Sous les pieds de Melki-tsédeq (le roi-mage ou le roi-prêtre) est Nabuchodonosor, dont je ne vous ferai pas grâce du nom biblique : Nabou'hadnétsar. Bien que parlant avec l'enfant Daniel (le vase divin) il est censé incarner l'idolatrie ou l'impiété, qu'en d'autres termes on appelle "sujet des Sages" autre surnom de la Vierge !), et qui complète bien Melki-tsédeq, la foi qui est aussi "les quatre éléments et les deux natures".

Robert Graffin fait aussi remarquer que Melki-tsédeq occupe l'extrémité gauche des lancettes, et Aaron frère de Moïse l'extrémité droite. Au reste, leurs noms sont écrits en toutes lettres dans ces vitraux d'origine, ainsi qu'étaient écrit les noms ou les fonctions sur les phylactères qu'on trouve sculptés un peu partout, avant de de bonnes âmes n'en effacent les peintures.

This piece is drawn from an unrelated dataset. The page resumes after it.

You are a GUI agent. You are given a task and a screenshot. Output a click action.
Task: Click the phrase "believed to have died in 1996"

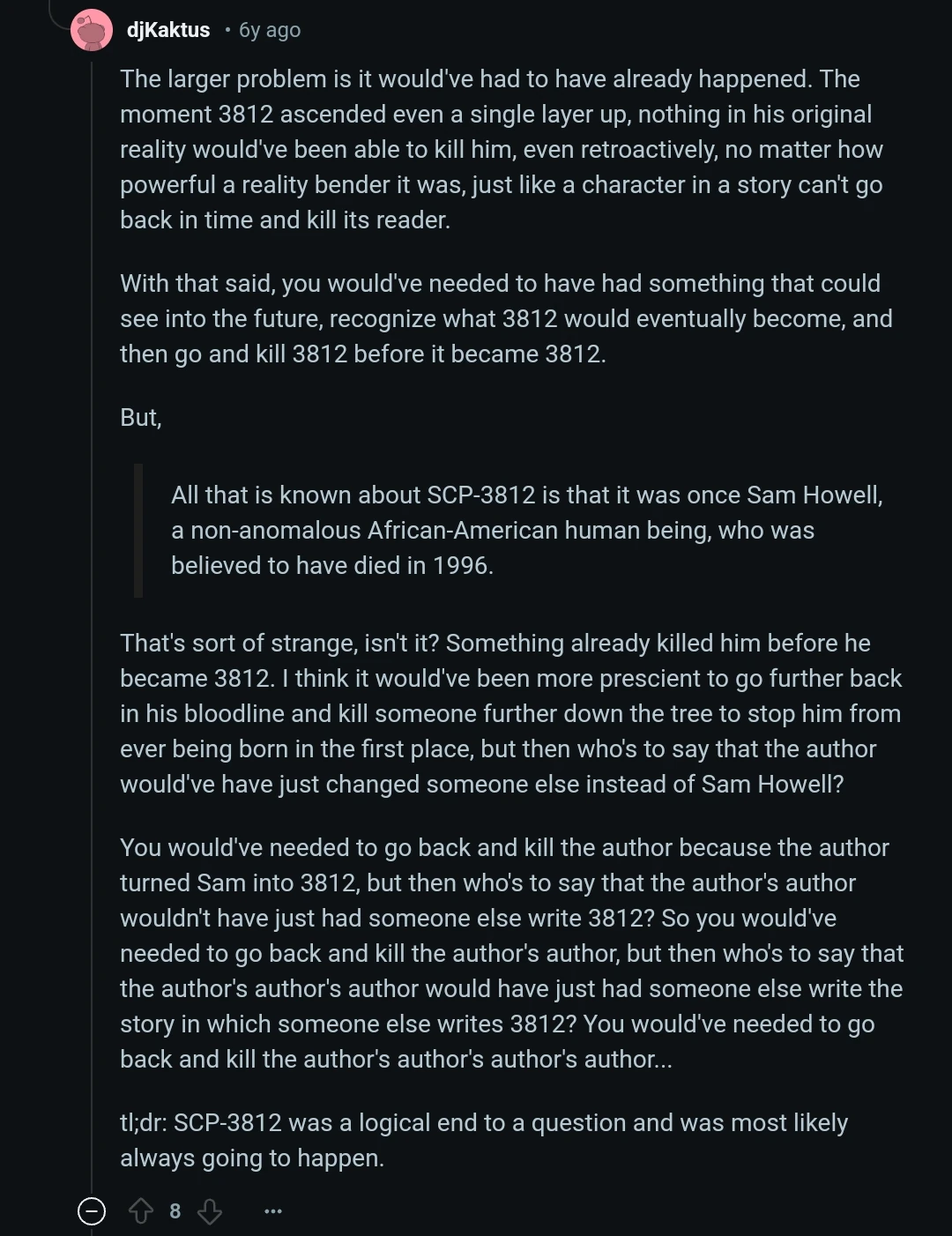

Ayant passé beaucoup de temps à étudier ce personnage de Melchisédech, notamment à partir du livre de Jean Tourniac Melkitsédeq ou la Tradition primordiale (Dervy) qui est une véritable bible sur le sujet, je pensais, comme d'autres, avoir en main les éléments le concernant. Or il n'en n'est rien car depuis je l'ai retrouvé en de nombreux écrits non répertoriés, dont certains en parutions que je qualifierai de confidentielles (hors de toute étude ou enseignement au sein de groupements initiatiques) ; il est à remarquer que le même phénomène s'est produit et se produit encore en ce qui concerne Maitre Philippe de Lyon et ses amis comme Papus, d'ailleurs un érudit de la mouvance, Emille Besson, a écrit sur le sujet, on croit savoir...et pourtant ! Peut-être cela m'a échappé dans le livre de Tourniac, mais je l'ai retrouvé dans des textes constitutifs de la Gnose. Et bien entendu j'exclus tous les délires perpétrés par les nouvelâgeux pour qui le personnage est devenu un héros.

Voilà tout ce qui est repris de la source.